Can you imagine Jesus turning anyone away who genuinely asks him for help? I know times when Christians, myself included, haven’t responded positively to the heart cry of someone in need, but did Jesus himself not say, “… whoever comes to me I will never drive away…” (John 6:37) So how can Jesus ignore a foreign lady who begs him to heal her daughter and, after her persistence, tell her to ‘get lost’ because his bread is for Jews and not non-Jewish dogs (Matthew 15:21-28)?
It’s what Ron Rolheiser calls the ‘tension between being both Son of David and Lord in the region of Tyre & Sidon’. IE. The strain between looking after ‘our own’ family, flock, friends, community, church, employees, shire, nation, etc, and people beyond our traditions, culture, outlook, beliefs & lifestyle. You can imagine Jesus’ thoroughly Jewish team, on retreat on foreign soil, thanking God when Jesus told this ‘heretic’ to ‘get lost’. “Gie us peace!”
But back comes this tenacious ‘tic’, now appealing to Jesus as Lord (of all the earth), not just Israel. Jesus marvels at her insight and faith and heals her daughter, “Jesus gave in. “Oh, woman, your faith is something else. What you want is what you get!” Right then her daughter became well.”
Jesus teaches his ‘dyed in the wool’ Jewish followers that the Jews were chosen to be a ‘Light to all the world’ not to keep it to themselves, boasting in their ‘chosenness’, rather than sharing their precious ‘chosenness’ with all the world, and the healing Hope and Good News of Jesus. Jesus illustrates the tough tension between our comfortable assumptions, traditions and ‘way we’ve aye done things’ and truly caring for people beyond our own.
As chaplain in the multi-faith centre in the London Olympics Athletes’ Village I was asked by Muslim colleagues to stand and point people towards the venue for Muslim prayers. Despite a conflict of interests, along with some other Christian chaplains, I cheerfully directed athletes and village staff towards Jumu’ah Friday Prayers and witnessed great appreciation from those who came searching for their sacred space. Of the 40+ funerals Fullarton conducted last year around 25 had no direct church connection. Some from my Fullarton Flock may question the amount of my time given to parish work like this, along with visiting local schools and networking with community caring activity, but I’m simply following Jesus’ lead. Likewise in Fullarton ConneXions outreach, we open our buildings for community use and share the Love of Jesus in down to earth practical ways (EG. Friday night Grub n Gospel & Christians Against Poverty Debt Centre) as well as care for our own.

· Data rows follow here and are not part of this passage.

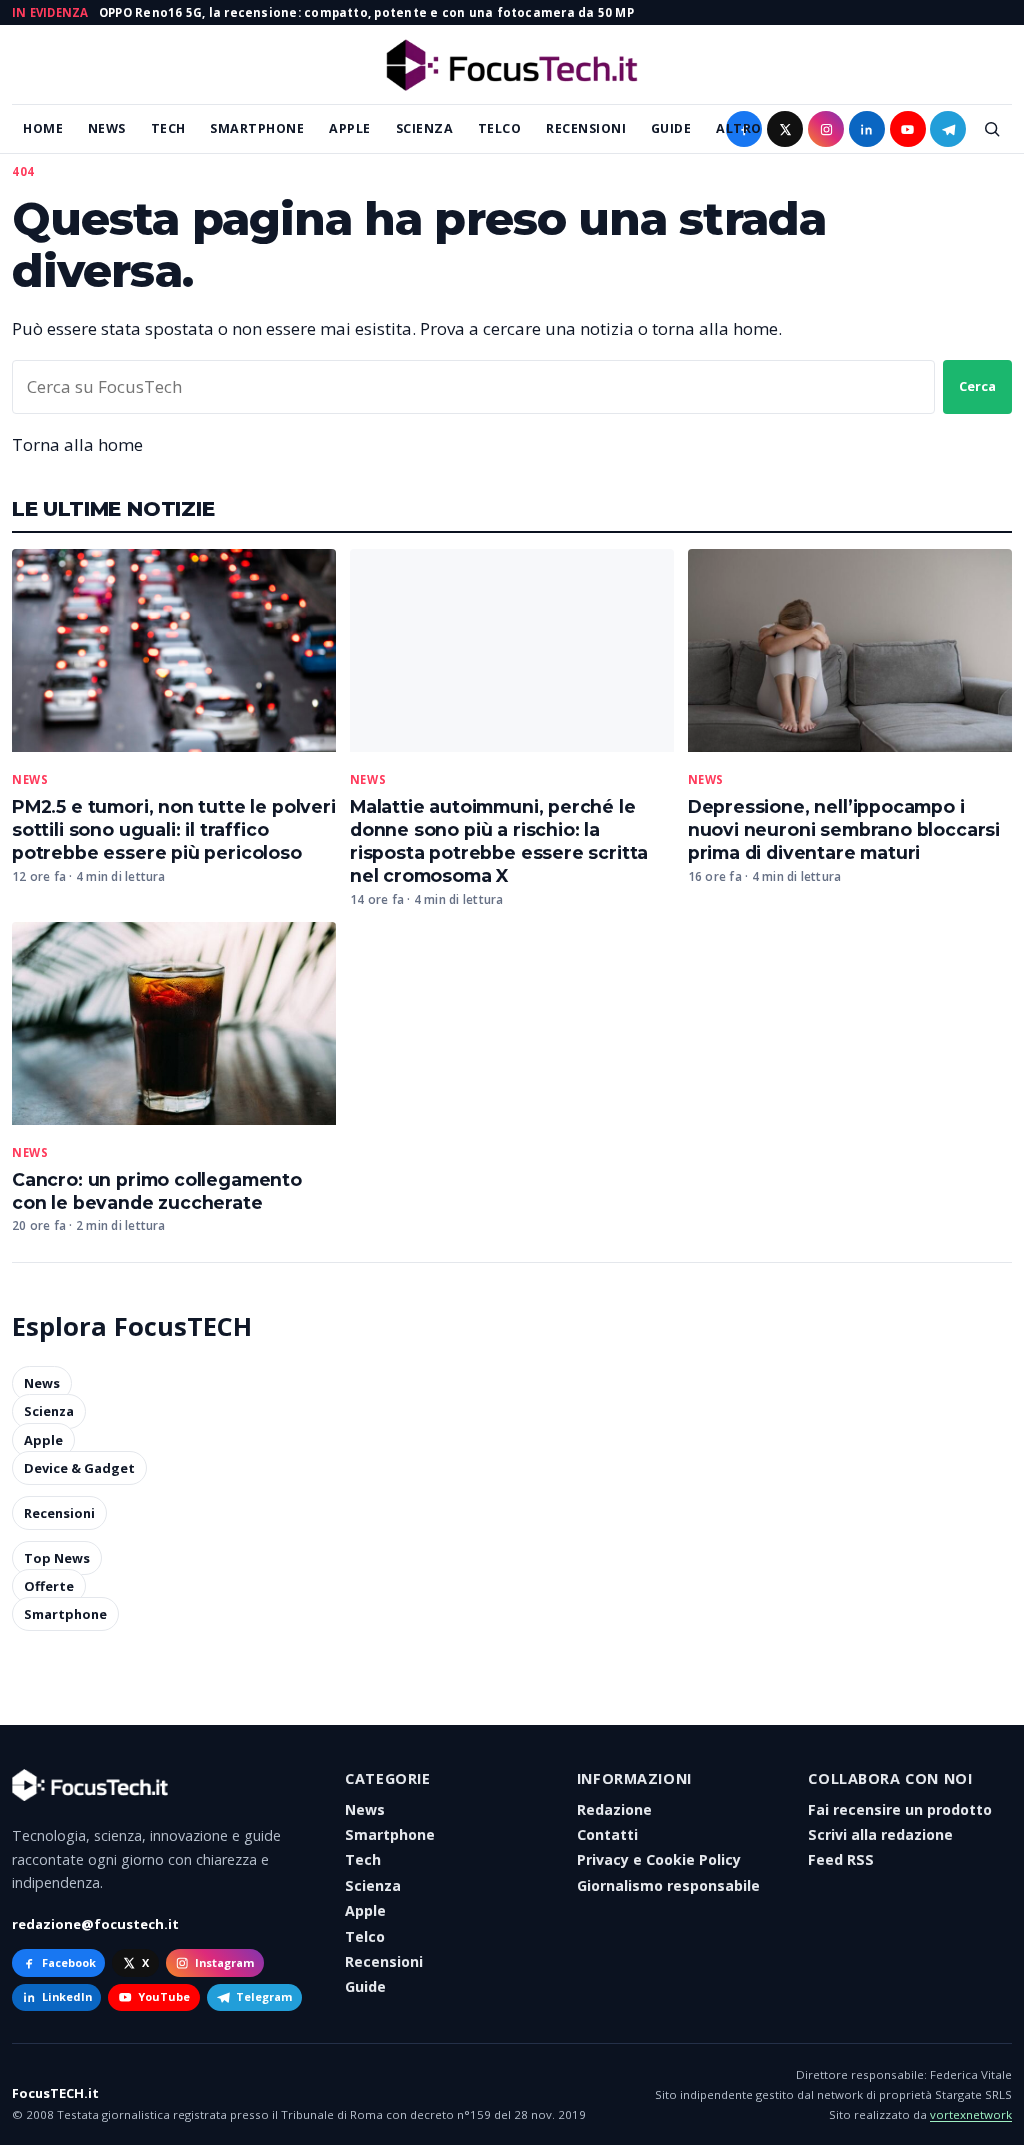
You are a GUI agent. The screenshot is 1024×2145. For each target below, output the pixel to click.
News (107, 128)
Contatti (607, 1834)
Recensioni (586, 128)
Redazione (614, 1809)
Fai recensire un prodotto (900, 1809)
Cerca (977, 386)
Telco (500, 128)
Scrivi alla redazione (880, 1834)
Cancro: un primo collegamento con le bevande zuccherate (157, 1191)
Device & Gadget (79, 1468)
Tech (168, 128)
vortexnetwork (971, 2114)
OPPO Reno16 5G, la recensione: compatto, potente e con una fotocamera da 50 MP (366, 12)
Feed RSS (841, 1859)
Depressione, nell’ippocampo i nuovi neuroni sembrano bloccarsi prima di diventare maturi (844, 829)
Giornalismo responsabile (668, 1885)
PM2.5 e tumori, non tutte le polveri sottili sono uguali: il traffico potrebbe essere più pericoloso (174, 829)
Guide (671, 128)
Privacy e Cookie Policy (659, 1859)
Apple (350, 128)
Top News (57, 1558)
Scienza (425, 128)
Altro (739, 128)
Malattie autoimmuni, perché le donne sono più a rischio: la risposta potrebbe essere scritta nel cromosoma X (499, 841)
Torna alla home (77, 444)
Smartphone (257, 128)
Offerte (49, 1586)
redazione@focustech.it (95, 1924)
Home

At our Leadership Away Day on Saturday we discussed and prayed about some of the tensions and opportunities before us as we try to reach out to people identifying in the LGBTQ+ Community and, along with the other churches in Irvine, focus on breaking out of our buildings, traditions & comfort zones to share the Love & Light of Jesus Christ. It’s the tension between traditional loyalties to the family & friends we know and are devoted to, and the people of other clans, colours, cultures, outlooks, & neighbourhoods.
With all the challenges and opportunities before us in the Irvine Churches, the prospect of early retirement is very attractive. But I’ve got that monkey and idol off my back, and now am praying, ‘Let the rest be best!’ Ready to live with the tensions of sharing God’s Love in both traditional and (sometimes uncomfortable) radical ways. What about you? Can you look into Jesus’ eyes to see the smile of divine contradiction, and let him stretch you beyond experience and expectation? Lead on Lord Jesus!